## What you should do
From the listing below, return each line that includes "will".

## Source data
··········

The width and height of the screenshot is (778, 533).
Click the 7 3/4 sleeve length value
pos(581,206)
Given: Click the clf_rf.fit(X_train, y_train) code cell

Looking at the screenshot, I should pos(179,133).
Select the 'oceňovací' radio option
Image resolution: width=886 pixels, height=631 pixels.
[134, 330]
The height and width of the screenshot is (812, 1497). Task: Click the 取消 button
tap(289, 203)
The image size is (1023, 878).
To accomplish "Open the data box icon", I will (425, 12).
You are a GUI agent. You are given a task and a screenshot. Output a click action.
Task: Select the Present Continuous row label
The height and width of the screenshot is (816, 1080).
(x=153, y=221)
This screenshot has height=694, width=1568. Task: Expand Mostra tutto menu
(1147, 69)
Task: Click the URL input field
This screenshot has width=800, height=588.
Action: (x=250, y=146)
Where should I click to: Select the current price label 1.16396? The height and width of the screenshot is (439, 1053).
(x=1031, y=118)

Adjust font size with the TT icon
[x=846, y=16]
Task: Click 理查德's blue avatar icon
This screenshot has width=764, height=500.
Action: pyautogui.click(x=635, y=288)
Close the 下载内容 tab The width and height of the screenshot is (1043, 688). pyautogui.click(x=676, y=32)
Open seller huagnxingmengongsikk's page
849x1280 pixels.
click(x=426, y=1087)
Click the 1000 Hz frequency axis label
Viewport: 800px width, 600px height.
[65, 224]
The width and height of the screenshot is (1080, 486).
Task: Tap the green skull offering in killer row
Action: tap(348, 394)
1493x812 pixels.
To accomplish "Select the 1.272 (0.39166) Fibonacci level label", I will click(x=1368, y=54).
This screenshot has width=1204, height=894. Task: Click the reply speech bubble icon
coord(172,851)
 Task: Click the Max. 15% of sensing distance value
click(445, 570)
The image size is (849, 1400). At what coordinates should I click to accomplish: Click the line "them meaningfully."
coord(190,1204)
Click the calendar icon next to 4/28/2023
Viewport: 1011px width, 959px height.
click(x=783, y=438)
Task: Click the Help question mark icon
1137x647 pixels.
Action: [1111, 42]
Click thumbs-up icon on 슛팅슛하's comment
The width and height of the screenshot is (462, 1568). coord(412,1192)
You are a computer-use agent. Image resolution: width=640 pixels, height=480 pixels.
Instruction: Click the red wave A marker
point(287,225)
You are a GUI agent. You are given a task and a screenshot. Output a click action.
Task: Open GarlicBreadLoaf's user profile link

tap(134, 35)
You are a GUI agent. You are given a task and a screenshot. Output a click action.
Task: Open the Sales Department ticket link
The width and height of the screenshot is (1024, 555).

··········

## Exercise result
To accomplish "Open the data box icon", I will (425, 12).
To accomplish "Select the 1.272 (0.39166) Fibonacci level label", I will click(x=1368, y=54).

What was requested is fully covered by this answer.